As of the 2010 United States census, there were 143 people, 60 households, and 41 families residing here. The population density was 1,027.6 PD/sqmi. There were 70 housing units at an average density of 503.0 /sqmi. The racial makeup was 98.6% white, 0.7% black or African American, 0.0% from other races, and 0.7% from two or more races. Those of Hispanic or Latino origin made up 0.7% of the population. In terms of ancestry, 32.8% were German, 13.9% were Swedish, 11.5% were Irish, 9.8% were American, and 9.8% were English.

Of the 60 households, 26.7% had children under the age of 18 living with them, 55.0% were married couples living together, 8.3% had a female householder with no husband present, 31.7% were non-families, and 28.3% of all households were made up of individuals. The average household size was 2.38 and the average family size was 2.85. The median age was 46.1 years.
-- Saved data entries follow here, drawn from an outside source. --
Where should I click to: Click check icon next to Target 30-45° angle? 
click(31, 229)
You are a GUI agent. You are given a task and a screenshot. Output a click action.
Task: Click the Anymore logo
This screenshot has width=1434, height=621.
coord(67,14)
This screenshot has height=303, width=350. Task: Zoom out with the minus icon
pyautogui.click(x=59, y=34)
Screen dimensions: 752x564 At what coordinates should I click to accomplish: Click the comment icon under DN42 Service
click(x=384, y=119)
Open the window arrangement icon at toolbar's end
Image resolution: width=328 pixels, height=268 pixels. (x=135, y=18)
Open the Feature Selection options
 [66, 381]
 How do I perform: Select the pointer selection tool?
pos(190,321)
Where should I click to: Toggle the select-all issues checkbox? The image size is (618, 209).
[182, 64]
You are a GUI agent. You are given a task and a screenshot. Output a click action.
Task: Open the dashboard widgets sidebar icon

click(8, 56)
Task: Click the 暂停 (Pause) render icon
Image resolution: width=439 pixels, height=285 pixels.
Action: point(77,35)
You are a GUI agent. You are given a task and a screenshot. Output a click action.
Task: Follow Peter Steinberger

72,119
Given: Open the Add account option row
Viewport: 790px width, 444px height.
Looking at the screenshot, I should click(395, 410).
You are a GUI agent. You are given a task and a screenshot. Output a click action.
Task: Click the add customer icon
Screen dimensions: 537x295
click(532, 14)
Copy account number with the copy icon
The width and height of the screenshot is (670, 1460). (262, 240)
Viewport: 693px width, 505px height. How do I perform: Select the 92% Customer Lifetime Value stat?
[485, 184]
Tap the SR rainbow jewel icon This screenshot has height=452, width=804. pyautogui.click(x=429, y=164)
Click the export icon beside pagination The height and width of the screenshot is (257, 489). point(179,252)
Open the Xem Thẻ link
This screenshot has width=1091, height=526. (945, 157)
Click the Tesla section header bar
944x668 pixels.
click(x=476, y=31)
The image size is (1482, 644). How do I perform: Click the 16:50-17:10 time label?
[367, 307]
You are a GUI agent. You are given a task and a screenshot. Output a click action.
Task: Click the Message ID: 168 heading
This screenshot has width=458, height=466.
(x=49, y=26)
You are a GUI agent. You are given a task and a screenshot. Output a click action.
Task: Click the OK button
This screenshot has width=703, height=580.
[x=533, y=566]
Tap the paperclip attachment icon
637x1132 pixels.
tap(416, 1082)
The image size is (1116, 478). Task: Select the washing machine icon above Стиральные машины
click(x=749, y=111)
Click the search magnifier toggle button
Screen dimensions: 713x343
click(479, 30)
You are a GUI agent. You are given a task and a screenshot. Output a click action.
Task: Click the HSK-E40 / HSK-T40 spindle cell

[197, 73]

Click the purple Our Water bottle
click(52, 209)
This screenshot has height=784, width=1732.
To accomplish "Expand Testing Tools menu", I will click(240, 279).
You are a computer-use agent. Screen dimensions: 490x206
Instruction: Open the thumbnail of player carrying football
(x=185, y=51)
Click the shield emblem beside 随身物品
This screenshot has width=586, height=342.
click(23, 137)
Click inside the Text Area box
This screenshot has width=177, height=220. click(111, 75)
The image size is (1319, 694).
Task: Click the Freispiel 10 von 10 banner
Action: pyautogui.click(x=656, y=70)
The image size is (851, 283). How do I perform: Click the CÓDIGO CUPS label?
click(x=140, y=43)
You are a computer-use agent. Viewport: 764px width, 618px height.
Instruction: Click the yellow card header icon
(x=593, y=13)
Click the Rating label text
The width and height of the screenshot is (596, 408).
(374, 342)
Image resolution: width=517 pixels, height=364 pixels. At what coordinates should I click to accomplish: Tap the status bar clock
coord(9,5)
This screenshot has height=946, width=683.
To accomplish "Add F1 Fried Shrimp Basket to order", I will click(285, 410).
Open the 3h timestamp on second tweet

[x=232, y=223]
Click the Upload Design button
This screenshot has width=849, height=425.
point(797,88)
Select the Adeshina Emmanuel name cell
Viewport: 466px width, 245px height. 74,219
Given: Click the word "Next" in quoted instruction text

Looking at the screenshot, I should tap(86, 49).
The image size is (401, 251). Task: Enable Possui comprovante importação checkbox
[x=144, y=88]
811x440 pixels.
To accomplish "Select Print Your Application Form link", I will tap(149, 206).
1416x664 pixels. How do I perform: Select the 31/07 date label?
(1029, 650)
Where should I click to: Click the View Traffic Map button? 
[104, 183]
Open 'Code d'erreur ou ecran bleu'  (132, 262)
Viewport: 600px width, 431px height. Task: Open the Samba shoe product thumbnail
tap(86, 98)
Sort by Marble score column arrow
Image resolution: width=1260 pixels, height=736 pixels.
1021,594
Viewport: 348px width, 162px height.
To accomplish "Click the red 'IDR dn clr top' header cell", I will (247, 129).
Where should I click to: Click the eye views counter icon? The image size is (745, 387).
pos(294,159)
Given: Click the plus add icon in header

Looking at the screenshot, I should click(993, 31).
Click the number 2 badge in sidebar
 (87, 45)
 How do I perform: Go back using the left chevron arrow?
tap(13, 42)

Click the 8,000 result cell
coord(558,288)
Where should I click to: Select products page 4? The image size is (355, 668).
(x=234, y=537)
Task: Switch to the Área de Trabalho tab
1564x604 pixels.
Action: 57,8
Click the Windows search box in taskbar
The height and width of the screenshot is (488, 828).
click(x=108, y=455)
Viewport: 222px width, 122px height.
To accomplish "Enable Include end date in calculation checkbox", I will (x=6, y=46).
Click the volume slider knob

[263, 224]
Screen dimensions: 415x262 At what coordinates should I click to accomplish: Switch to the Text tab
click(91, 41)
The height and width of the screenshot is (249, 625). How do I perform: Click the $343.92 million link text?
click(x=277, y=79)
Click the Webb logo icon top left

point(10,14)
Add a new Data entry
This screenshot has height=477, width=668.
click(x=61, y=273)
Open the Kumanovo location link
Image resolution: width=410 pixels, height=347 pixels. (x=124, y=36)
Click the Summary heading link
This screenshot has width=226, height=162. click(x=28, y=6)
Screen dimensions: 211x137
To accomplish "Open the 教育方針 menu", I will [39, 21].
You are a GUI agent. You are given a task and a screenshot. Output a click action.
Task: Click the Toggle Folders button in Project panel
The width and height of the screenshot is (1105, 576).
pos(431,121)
The median income for a household was $48,750 and the median income for a family was $62,083. Males had a median income of $58,750 versus $36,250 for females. The per capita income for was $26,957. About 17.4% of families and 17.2% of the population were below the poverty line, including 0.0% of those under age 18 and 0.0% of those age 65 or over.

Historical population
| Census | Pop. | Note | %± |
| 1880 | 268 |  | — |
| 1890 | 201 |  | −25.0% |
| 1900 | 174 |  | −13.4% |
| 1910 | 194 |  | 11.5% |
| 1920 | 178 |  | −8.2% |
| 1930 | 165 |  | −7.3% |
| 1940 | 157 |  | −4.8% |
| 1950 | 152 |  | −3.2% |
| 1960 | 171 |  | 12.5% |
| 1970 | 176 |  | 2.9% |
| 1980 | 233 |  | 32.4% |
| 1990 | 182 |  | −21.9% |
| 2000 | 141 |  | −22.5% |
| 2010 | 143 |  | 1.4% |
| 2020 | 120 |  | −16.1% |
U.S. Decennial Census

==Education==
It is in the Metropolitan School District of Warren County.